▸ **Problem to work on**
From the line containing "Cancel editing with 取消 button" through the last line of the entries, output the text exactly. Pictures stay out.

▸ **Supplied information**

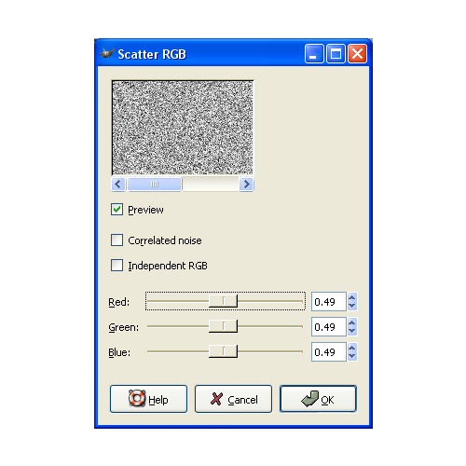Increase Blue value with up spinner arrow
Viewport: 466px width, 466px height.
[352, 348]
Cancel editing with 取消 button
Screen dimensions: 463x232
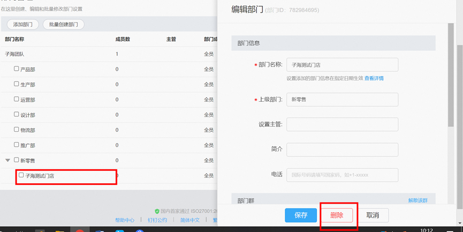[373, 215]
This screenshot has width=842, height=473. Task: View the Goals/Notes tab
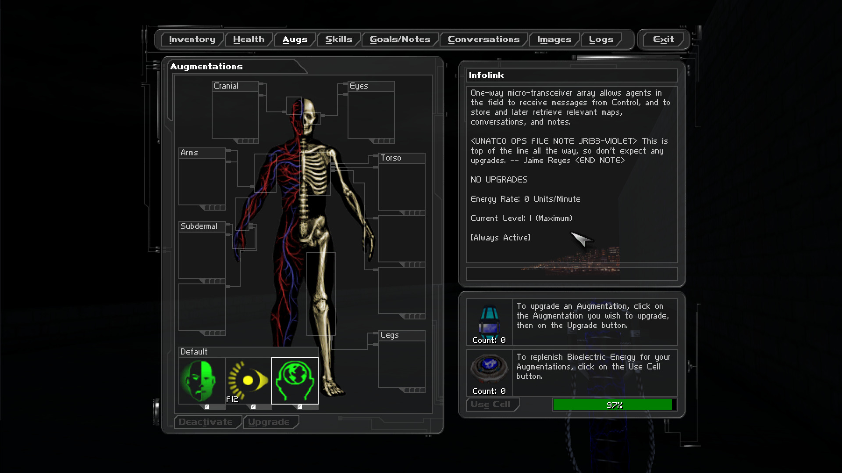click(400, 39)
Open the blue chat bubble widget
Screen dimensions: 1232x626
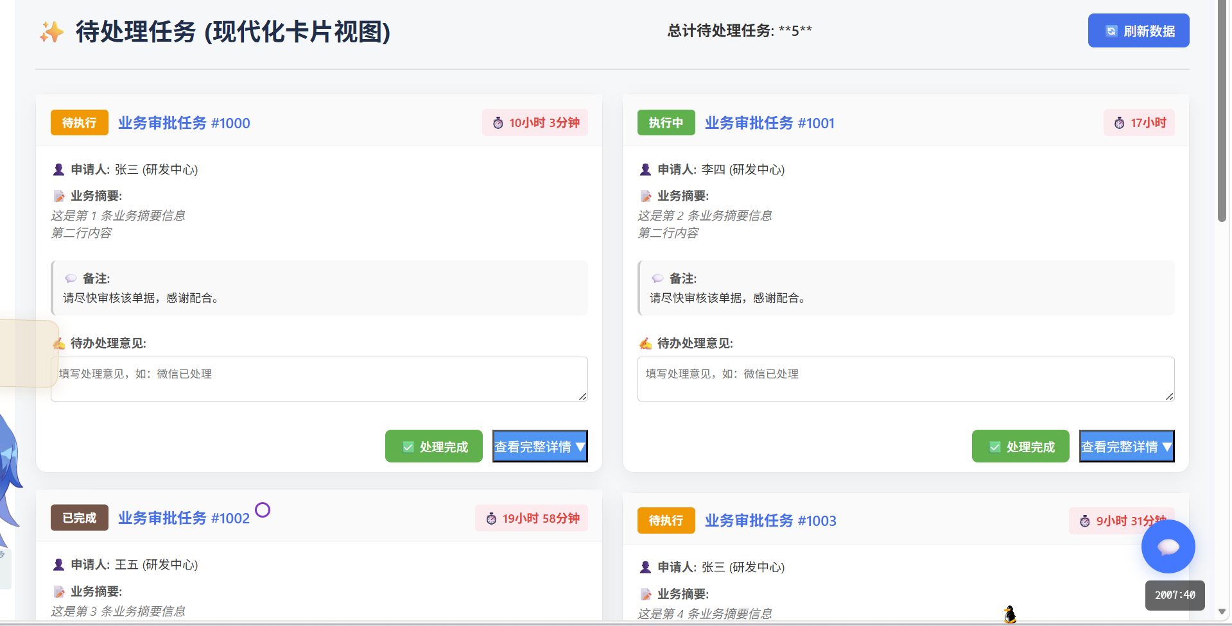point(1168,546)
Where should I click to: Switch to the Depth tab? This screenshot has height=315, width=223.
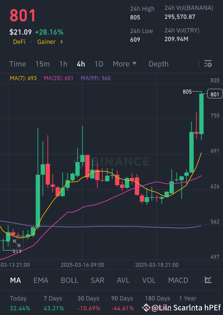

▸ **Exercise result**
Cancel editing with 取消 button
Screen dimensions: 463x232
[373, 215]
This screenshot has width=842, height=473. Task: View the Goals/Notes tab
click(400, 39)
Open the blue chat bubble widget
Screen dimensions: 1232x626
point(1168,546)
Where should I click to: Switch to the Depth tab? This screenshot has height=315, width=223.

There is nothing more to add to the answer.